### Records to use
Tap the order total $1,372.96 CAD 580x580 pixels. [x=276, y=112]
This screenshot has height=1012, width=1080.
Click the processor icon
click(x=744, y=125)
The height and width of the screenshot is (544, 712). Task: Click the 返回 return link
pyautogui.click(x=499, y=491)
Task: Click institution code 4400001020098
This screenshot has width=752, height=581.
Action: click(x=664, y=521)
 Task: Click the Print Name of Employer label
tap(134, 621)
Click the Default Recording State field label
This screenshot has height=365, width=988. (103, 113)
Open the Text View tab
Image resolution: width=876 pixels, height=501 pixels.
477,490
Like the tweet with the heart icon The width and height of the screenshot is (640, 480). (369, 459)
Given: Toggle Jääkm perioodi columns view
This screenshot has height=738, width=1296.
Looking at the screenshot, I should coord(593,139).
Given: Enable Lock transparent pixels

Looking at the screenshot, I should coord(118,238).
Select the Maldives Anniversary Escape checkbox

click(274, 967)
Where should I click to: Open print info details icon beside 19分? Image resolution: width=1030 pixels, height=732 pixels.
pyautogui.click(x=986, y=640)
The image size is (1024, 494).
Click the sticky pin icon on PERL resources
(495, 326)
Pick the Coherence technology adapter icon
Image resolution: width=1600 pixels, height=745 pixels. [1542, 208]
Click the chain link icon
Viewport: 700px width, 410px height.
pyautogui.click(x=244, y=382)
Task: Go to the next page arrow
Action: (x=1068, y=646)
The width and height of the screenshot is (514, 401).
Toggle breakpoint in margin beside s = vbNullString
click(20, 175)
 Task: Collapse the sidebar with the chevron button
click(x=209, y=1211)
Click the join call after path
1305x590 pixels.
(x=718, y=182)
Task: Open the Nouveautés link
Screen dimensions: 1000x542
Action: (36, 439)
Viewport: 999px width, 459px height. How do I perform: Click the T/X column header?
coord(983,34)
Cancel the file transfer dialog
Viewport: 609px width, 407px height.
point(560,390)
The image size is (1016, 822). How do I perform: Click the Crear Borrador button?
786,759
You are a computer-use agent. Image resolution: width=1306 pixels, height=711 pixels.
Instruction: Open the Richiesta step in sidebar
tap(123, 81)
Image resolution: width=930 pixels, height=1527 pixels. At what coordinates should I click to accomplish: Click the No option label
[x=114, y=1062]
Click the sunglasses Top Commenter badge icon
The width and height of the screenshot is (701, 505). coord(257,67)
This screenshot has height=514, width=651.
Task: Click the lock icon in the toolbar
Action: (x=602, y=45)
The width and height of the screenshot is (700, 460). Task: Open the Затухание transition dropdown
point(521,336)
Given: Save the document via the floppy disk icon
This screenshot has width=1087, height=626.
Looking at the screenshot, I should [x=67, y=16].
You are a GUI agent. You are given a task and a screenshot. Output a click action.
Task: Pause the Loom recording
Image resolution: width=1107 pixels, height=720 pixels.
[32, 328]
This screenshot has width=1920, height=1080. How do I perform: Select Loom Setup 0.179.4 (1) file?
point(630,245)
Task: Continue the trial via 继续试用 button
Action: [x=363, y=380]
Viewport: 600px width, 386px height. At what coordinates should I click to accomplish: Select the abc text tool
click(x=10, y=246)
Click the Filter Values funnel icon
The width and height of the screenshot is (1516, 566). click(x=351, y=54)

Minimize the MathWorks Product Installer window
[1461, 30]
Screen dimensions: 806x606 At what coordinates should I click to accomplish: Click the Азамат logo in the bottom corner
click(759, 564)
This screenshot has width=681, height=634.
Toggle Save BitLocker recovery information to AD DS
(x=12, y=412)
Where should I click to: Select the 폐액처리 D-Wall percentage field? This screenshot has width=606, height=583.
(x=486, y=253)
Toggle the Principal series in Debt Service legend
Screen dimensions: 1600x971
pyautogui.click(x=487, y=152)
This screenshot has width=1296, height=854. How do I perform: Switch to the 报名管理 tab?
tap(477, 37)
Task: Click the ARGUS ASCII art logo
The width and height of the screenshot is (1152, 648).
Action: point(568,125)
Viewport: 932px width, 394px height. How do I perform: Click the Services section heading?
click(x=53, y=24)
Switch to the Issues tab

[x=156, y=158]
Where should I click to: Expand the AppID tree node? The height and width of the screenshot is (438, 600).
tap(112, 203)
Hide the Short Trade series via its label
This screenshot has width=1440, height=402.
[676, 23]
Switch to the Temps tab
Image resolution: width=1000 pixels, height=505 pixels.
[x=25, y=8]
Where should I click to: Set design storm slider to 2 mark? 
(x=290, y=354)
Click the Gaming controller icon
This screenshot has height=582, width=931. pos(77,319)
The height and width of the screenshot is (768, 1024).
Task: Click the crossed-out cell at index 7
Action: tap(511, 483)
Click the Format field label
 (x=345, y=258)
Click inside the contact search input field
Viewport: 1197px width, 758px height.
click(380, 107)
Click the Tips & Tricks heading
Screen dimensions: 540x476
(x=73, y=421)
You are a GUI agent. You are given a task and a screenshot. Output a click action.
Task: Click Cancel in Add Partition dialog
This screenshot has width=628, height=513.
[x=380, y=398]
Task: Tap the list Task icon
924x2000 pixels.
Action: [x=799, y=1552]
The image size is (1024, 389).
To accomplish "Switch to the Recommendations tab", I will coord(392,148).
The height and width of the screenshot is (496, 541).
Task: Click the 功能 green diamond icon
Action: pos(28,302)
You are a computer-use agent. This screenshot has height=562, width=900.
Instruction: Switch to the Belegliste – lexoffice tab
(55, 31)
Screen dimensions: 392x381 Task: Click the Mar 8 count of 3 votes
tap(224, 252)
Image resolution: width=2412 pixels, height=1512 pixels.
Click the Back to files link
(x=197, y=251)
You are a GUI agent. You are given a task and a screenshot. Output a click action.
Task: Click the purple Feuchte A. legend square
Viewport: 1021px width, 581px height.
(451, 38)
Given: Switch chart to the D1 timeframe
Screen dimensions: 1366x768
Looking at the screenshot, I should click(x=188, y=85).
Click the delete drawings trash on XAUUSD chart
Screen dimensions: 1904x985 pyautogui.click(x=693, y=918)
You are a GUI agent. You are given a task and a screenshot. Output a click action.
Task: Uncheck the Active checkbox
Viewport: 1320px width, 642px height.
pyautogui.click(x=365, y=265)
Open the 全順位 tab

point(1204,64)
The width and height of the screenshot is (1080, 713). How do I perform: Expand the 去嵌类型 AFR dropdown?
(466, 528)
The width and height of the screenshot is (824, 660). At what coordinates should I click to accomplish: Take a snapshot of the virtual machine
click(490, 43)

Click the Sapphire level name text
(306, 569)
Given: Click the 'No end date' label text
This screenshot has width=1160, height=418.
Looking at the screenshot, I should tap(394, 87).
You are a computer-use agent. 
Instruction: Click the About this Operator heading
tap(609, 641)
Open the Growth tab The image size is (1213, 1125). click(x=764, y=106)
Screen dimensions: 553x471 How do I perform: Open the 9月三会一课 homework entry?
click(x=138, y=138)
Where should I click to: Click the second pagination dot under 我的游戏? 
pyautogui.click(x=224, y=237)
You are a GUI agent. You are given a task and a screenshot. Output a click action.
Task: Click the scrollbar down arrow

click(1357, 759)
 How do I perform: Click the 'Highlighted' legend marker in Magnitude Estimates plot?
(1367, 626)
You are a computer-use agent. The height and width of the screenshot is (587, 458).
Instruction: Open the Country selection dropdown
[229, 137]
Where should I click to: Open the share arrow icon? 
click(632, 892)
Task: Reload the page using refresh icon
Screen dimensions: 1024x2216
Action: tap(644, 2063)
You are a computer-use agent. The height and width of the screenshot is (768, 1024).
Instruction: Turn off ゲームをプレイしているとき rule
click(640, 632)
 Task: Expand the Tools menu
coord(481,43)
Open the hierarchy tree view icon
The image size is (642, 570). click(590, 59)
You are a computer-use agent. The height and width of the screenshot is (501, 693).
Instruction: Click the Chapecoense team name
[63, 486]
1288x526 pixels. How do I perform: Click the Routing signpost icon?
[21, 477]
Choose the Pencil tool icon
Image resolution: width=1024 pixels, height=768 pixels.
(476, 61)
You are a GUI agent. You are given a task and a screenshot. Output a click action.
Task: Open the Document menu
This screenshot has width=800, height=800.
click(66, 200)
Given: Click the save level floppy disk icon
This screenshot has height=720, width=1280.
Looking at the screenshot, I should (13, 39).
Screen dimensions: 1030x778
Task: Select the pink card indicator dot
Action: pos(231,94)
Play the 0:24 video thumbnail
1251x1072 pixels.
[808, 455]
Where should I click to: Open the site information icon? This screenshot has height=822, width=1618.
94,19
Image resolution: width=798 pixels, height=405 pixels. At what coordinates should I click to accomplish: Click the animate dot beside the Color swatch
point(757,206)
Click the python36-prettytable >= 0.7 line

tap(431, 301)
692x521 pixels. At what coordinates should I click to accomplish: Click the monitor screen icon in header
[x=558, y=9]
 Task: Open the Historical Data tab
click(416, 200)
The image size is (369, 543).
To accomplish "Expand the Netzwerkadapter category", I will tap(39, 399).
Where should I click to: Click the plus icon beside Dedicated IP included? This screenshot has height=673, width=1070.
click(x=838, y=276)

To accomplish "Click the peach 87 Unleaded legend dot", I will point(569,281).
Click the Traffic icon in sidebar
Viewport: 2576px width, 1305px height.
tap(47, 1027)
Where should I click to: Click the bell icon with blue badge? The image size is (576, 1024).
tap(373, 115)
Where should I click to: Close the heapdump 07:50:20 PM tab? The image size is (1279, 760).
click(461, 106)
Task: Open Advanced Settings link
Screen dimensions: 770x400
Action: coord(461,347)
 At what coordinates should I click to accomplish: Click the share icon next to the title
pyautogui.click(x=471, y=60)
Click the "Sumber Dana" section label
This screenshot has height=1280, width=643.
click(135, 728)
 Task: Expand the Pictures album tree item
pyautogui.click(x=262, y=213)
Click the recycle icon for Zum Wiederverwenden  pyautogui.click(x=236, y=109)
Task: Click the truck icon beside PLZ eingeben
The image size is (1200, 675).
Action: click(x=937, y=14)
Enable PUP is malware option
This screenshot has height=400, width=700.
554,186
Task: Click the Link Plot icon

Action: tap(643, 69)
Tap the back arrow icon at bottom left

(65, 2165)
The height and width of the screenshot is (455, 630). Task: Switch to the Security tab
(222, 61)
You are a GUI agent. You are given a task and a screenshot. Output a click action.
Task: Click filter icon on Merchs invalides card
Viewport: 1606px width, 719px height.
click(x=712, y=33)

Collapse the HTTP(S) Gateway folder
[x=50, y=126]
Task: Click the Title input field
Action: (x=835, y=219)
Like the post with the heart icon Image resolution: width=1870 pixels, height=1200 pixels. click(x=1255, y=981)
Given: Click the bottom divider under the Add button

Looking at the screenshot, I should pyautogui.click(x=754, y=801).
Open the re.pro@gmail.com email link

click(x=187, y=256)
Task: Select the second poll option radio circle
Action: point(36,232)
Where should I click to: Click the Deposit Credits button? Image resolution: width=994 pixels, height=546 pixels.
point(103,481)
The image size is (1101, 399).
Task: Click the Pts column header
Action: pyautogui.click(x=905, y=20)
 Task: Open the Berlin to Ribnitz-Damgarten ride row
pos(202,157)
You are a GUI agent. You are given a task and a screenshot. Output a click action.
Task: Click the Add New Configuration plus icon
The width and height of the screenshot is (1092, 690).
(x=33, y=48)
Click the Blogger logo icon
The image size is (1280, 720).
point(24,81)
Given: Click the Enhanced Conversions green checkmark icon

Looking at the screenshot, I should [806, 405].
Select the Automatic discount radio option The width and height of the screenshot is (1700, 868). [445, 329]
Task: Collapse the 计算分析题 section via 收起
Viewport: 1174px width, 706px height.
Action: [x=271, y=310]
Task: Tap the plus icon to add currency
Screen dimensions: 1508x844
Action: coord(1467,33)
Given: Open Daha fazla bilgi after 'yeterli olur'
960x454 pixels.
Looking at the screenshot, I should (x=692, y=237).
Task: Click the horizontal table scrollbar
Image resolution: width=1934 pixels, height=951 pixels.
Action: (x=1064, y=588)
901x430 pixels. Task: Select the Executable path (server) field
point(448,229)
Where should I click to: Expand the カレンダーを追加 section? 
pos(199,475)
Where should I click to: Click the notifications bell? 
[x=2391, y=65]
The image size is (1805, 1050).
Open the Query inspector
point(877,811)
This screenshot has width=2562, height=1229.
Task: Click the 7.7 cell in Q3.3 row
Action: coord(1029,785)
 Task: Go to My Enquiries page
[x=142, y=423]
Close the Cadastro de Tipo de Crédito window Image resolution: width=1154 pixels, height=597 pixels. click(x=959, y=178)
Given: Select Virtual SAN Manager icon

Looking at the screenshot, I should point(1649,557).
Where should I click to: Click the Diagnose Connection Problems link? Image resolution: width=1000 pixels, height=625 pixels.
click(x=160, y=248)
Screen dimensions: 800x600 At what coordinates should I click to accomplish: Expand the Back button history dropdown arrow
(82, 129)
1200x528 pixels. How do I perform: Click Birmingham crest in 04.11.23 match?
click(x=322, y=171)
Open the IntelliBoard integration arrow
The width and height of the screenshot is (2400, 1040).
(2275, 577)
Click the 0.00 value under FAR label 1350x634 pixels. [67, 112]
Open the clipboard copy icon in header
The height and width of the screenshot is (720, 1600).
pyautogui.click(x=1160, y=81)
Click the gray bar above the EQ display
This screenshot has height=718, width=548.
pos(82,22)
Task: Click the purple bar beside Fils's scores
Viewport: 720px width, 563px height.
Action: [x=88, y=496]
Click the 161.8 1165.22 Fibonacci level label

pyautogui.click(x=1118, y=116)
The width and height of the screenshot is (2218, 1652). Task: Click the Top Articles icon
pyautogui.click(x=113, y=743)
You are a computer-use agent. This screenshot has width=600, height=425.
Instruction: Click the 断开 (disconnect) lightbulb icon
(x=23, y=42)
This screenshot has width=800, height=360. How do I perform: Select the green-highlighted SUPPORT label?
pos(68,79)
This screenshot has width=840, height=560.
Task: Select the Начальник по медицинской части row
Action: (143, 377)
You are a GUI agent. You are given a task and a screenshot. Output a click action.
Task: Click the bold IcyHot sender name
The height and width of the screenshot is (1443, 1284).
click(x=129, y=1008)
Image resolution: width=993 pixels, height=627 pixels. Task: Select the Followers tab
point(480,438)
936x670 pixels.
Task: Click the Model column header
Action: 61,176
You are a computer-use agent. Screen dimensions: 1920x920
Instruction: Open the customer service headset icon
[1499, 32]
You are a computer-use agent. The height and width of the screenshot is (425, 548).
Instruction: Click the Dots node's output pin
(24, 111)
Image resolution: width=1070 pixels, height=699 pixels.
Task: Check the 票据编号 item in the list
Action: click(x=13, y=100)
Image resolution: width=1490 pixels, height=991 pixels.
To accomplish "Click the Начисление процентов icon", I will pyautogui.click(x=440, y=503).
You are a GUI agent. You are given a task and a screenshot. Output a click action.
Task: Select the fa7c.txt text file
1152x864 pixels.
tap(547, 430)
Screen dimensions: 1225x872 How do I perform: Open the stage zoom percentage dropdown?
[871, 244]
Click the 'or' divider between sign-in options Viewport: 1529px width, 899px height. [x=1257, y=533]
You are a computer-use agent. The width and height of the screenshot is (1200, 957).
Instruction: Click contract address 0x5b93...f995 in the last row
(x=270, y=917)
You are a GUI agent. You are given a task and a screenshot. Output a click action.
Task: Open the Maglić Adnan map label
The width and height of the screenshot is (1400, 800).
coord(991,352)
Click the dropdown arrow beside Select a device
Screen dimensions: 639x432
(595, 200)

### Problem to work on
All that is wanted is an exact copy of the lines above from the one with "Select the Automatic" through the one with "Task: Tap the plus icon to add currency", with both ends included.

### Completed task
Select the Automatic discount radio option The width and height of the screenshot is (1700, 868). [445, 329]
Task: Collapse the 计算分析题 section via 收起
Viewport: 1174px width, 706px height.
Action: [x=271, y=310]
Task: Tap the plus icon to add currency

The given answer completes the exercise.